New developments in digital data storage yield an eternal optical disc capable of storing information for billions of years. Scientists from the University of South Hampton’s Optoelectronics Research Center (ORC) used femtosecond writing to encode and retrieve five dimensional (5D) digital data on nanostructured glass.
The result pushed storage capacity to an unprecedented disc capacity of 360 TB with a thermal stability up to 1,000°C and a lifetime up to 13.8 billion years at 190°C. This is a dramatic up-scaling from the team’s first 2013 experiment which recorded a 300 kB digital text file in 5D. It could allow organizations devoted to archiving data—museums, national archives, and libraries—the means of forever preserving their content.
Already the scientists used the technique to eternally preserve great works from human history such as the Declaration of Human Rights (UDHR), Newton’s Opticks, Magna Carta and Kings James Bible, and even presented a copy of the UDHR to UNESCO during the International year of Light closing ceremony.
To record the documents the team required a femtosecond laser—an ultrafast laser with 10−15 pulses per second—to produce short and intense pulses of light on three layers of nanostructured dots placed a five micrometer intervals within fused quartz. This results in the creation of self-assembled nanostructures within quartz which encode the information in five dimensions—the size, orientation, and the three dimensional position of the structures.
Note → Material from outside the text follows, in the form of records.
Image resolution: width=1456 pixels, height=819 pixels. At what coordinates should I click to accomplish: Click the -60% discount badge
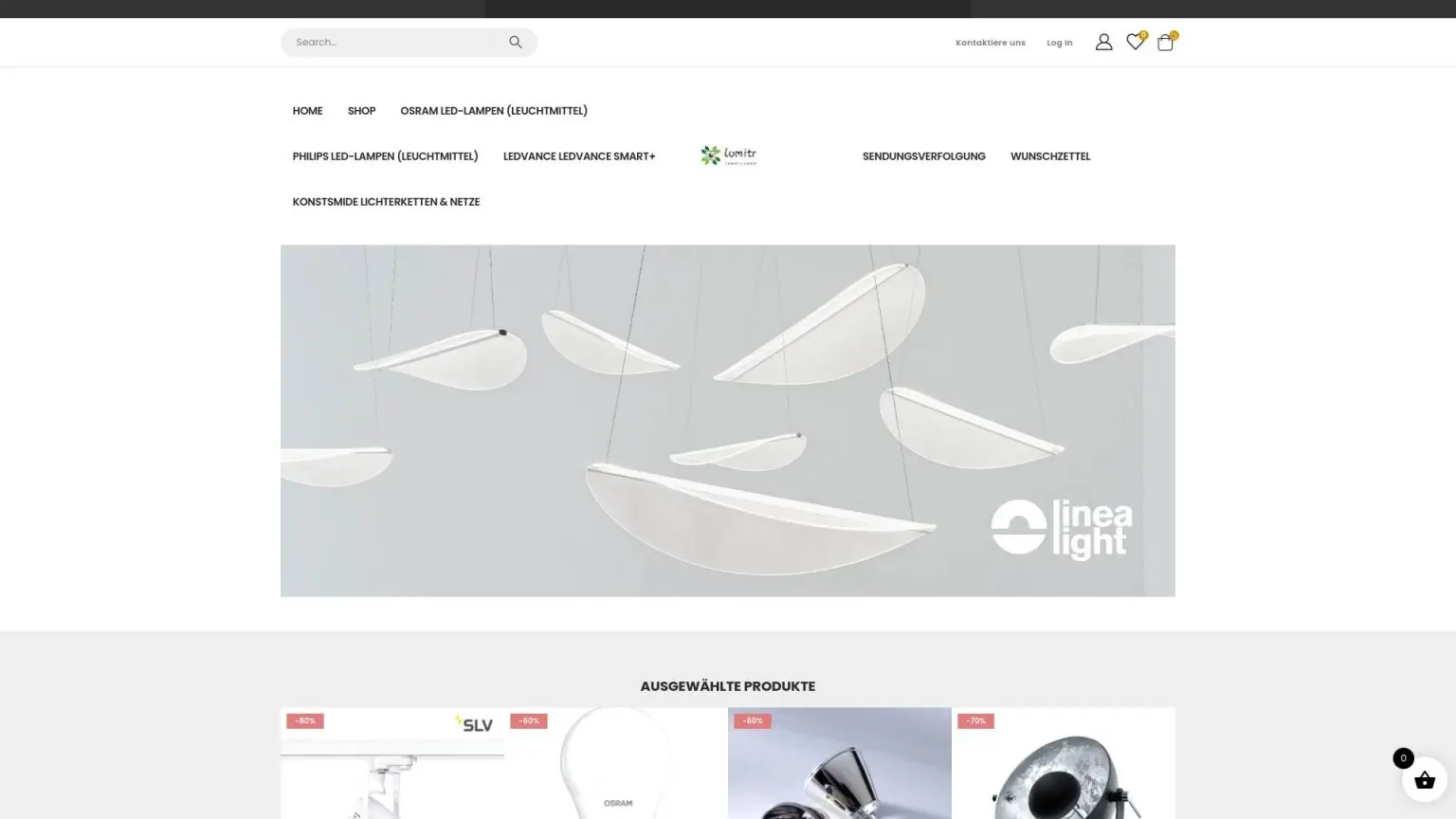point(529,720)
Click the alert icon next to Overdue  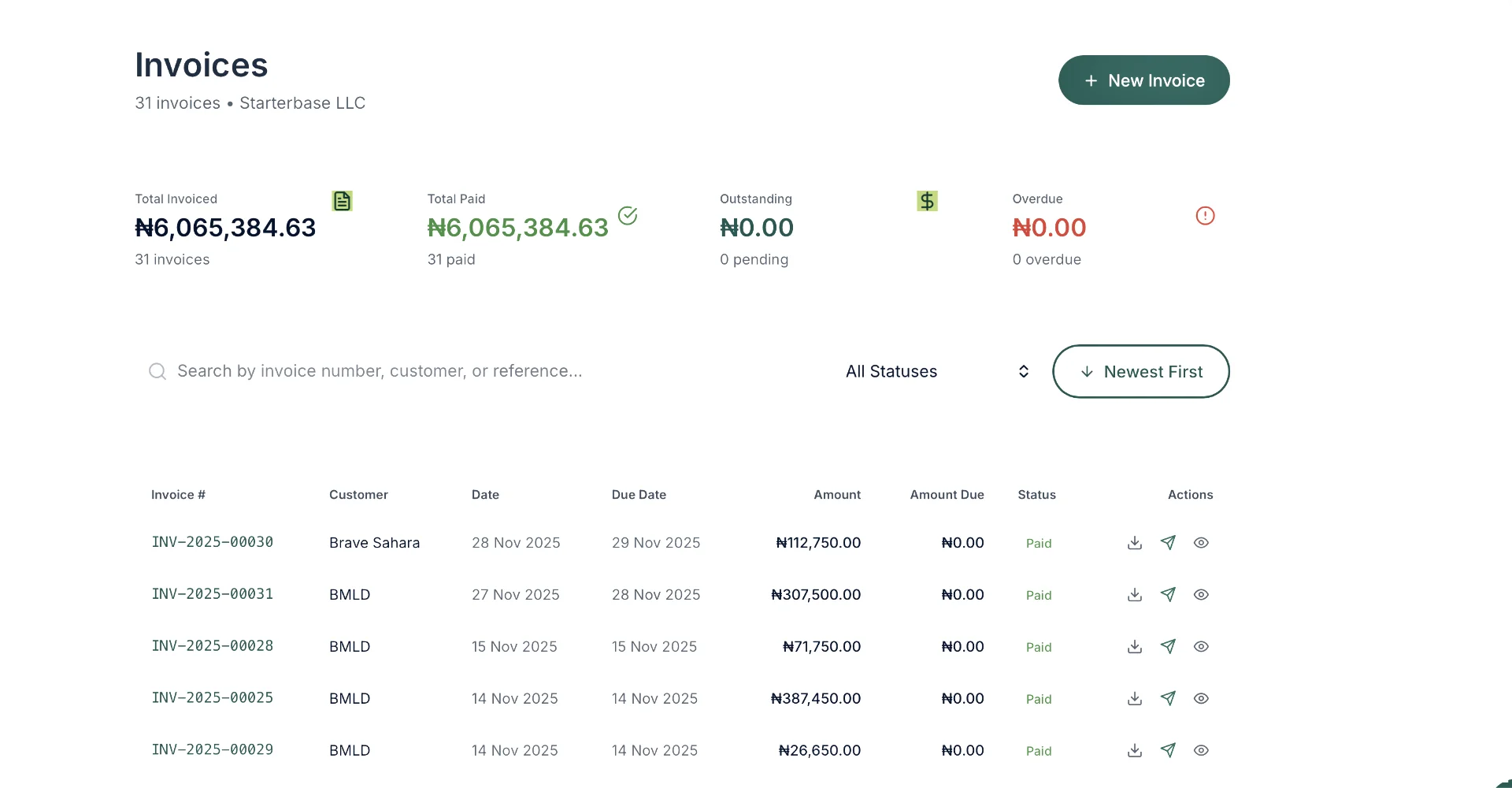click(x=1204, y=215)
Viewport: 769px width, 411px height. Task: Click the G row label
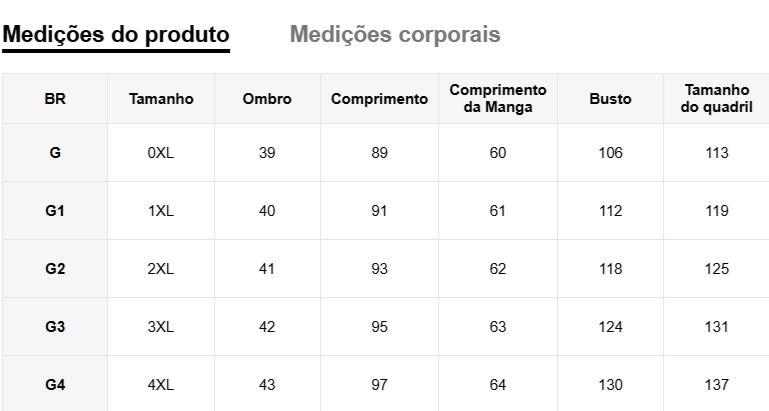coord(55,153)
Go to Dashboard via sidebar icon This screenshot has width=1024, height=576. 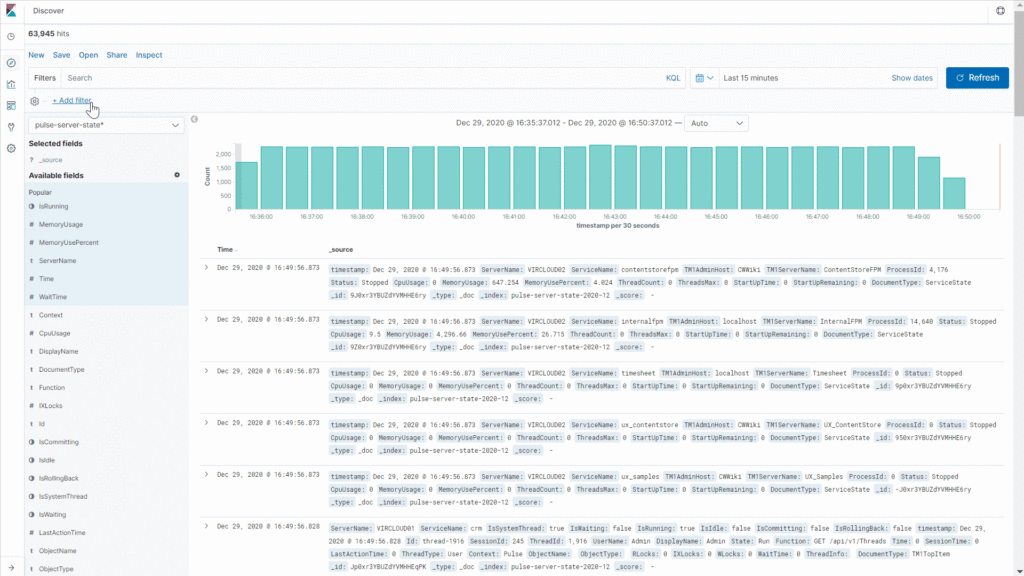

Essentially, the nanostructure change the way light travels through the glass, modifying the polarization of light in such a way that can be read by combining an optical microscope and a polariser.
Professor Peter Kazansky, from the ORC , states: “It is thrilling to think that we have created the technology to preserve documents and information and store it in space for future generations. This technology can secure the last evidence of our civilization: all we’ve learnt will not be forgotten.”
The team will present their findings on Wednesday, February 17 at SPIE, the International Society for Optical Engineering Conference, in San Francisco. An accompanying paper will follow.